» **Your objective**
Starting with the first line of the rows and going on through the line that contains "coord(252,565)", write those lines again with "coordinates" swapped for "position" and everything else unchanged. Leave the pictures out of your answer.

» **Records supplied**
☆ ☆ ☆
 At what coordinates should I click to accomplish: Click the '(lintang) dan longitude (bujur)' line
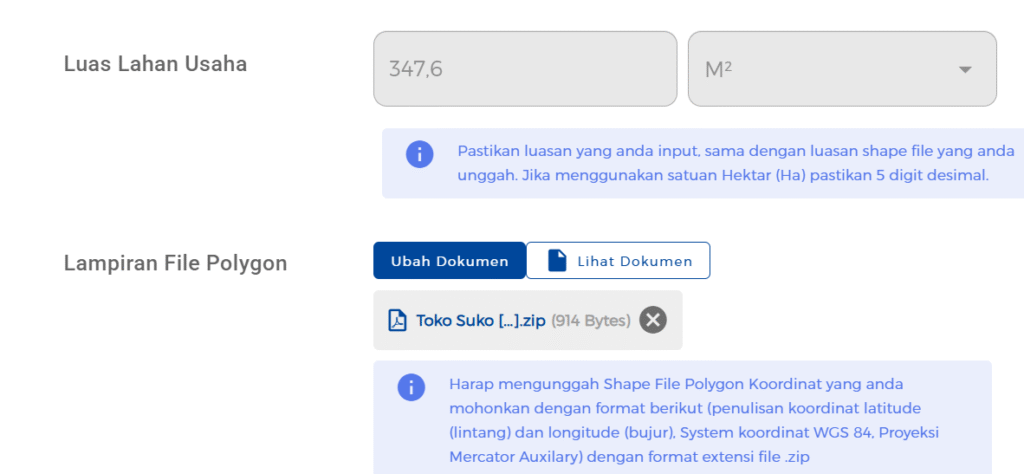pyautogui.click(x=692, y=432)
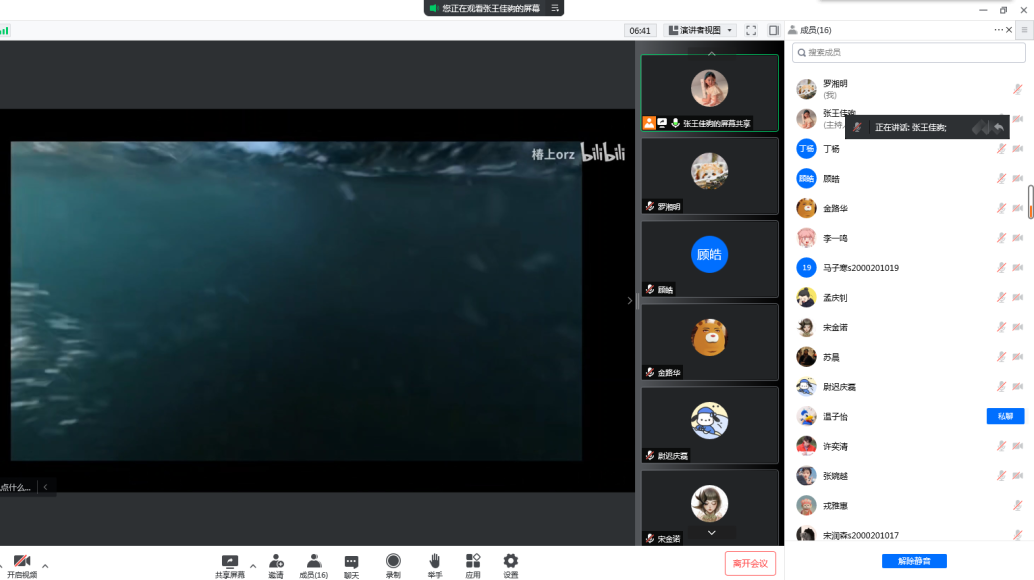Expand the share screen options arrow
The height and width of the screenshot is (580, 1034).
coord(252,565)
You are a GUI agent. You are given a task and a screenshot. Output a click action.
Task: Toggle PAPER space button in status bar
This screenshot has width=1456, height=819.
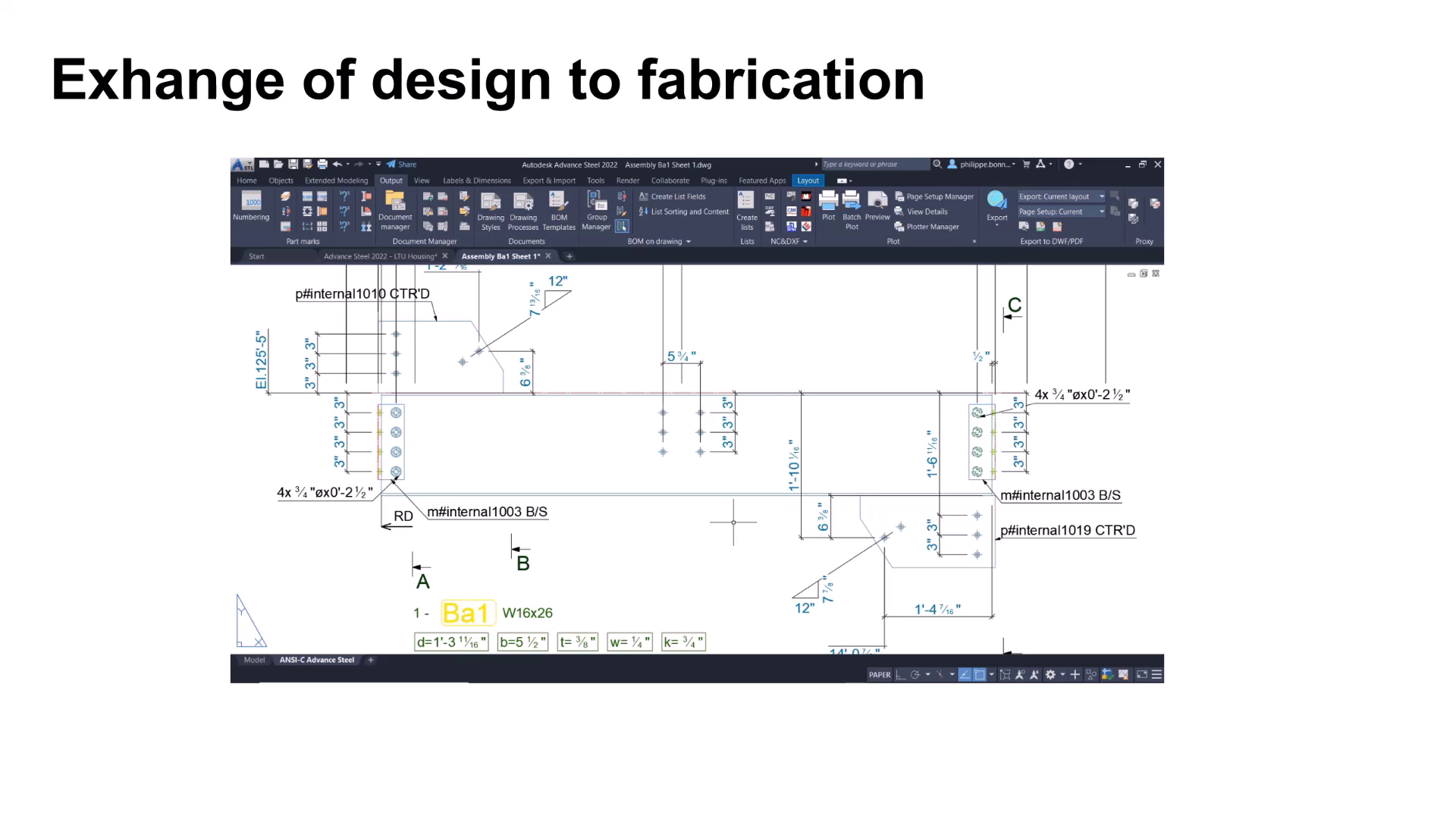(x=880, y=675)
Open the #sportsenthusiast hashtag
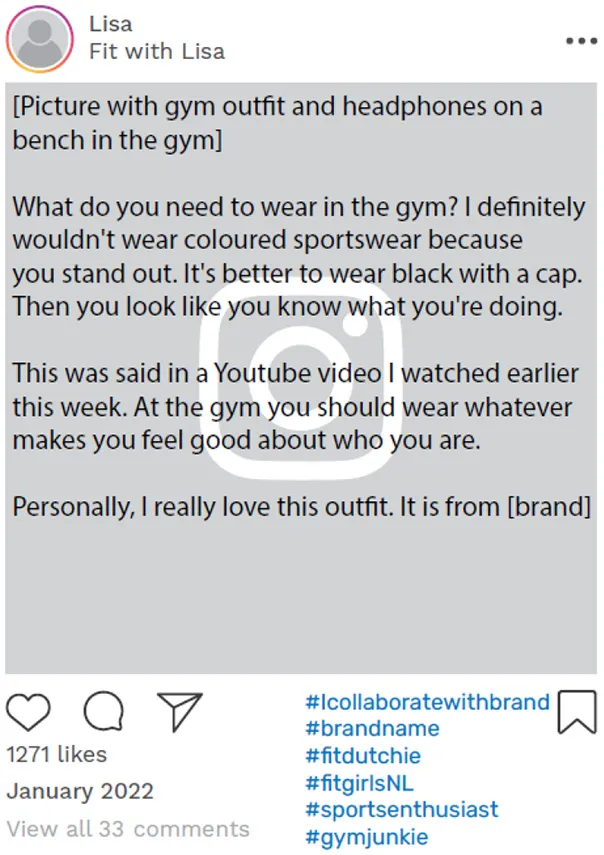This screenshot has width=604, height=855. tap(401, 810)
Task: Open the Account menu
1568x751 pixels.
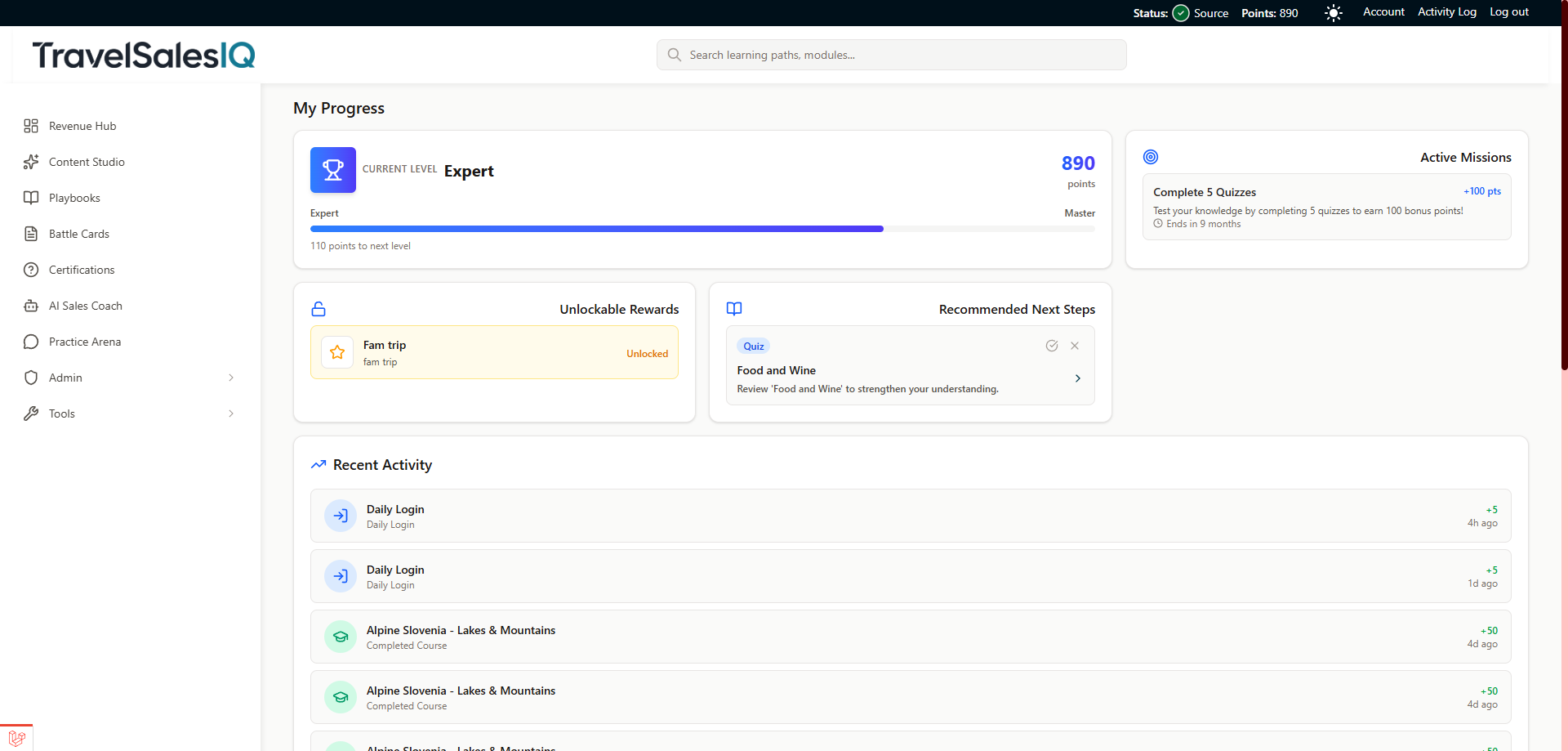Action: click(x=1383, y=11)
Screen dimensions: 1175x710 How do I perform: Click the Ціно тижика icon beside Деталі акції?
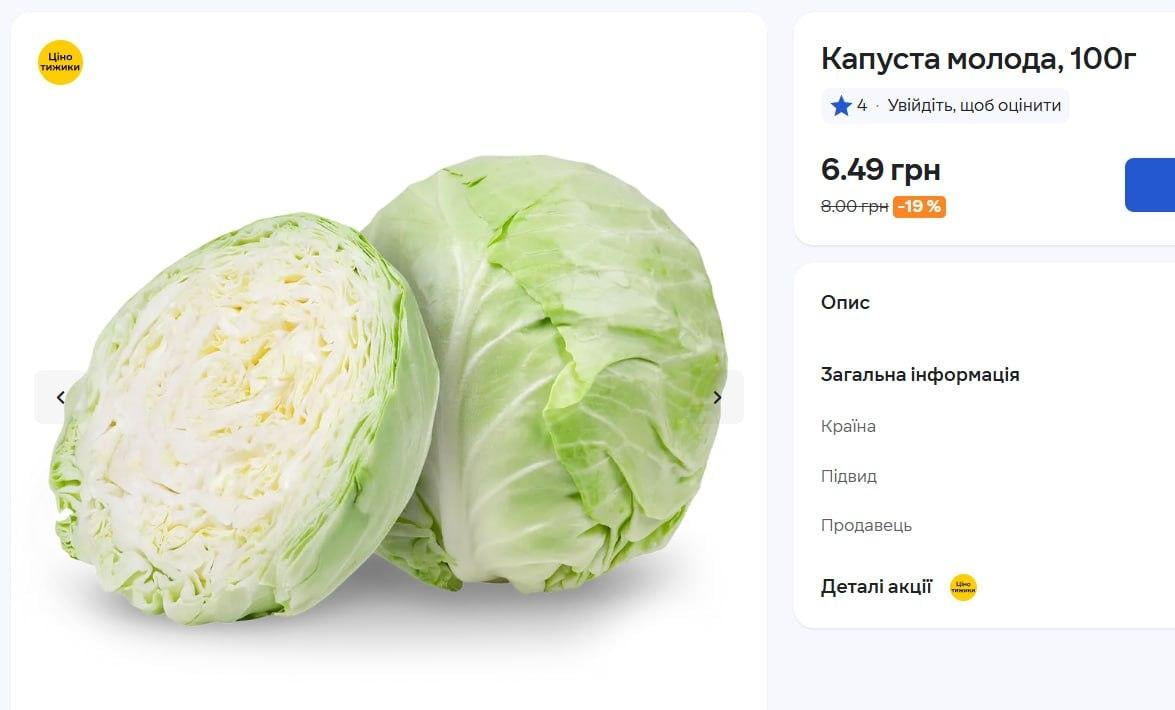pos(961,587)
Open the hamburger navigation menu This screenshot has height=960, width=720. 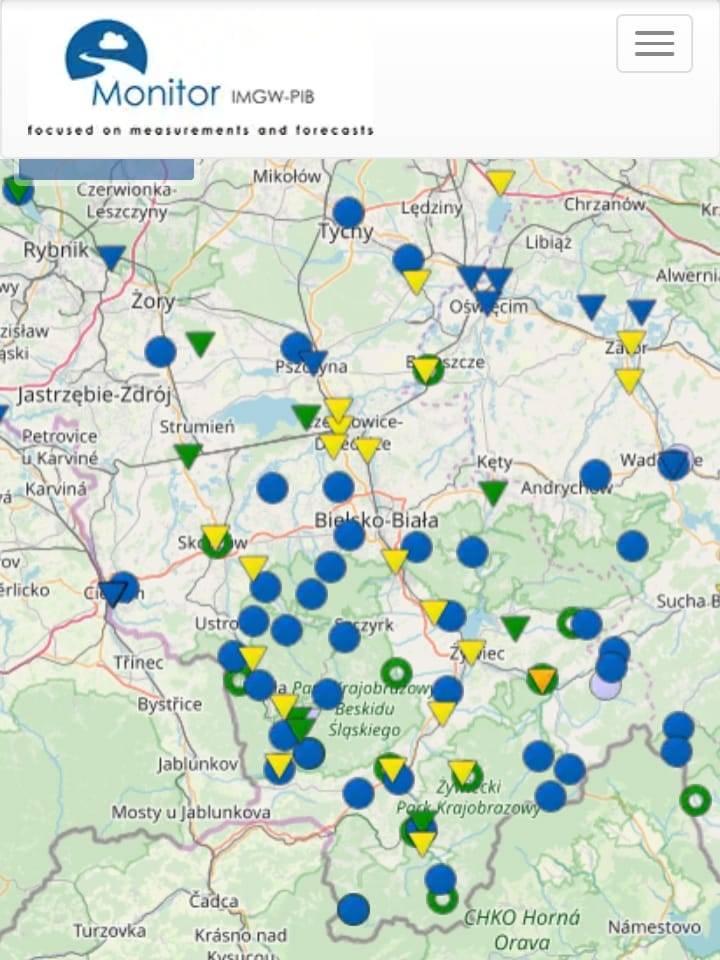coord(654,44)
☆ ☆ ☆
» **Answer for the task**
 At what position should I click to accomplish: Click the '(lintang) dan longitude (bujur)' line
pyautogui.click(x=692, y=432)
Expand the share screen options arrow
The height and width of the screenshot is (580, 1034).
coord(252,565)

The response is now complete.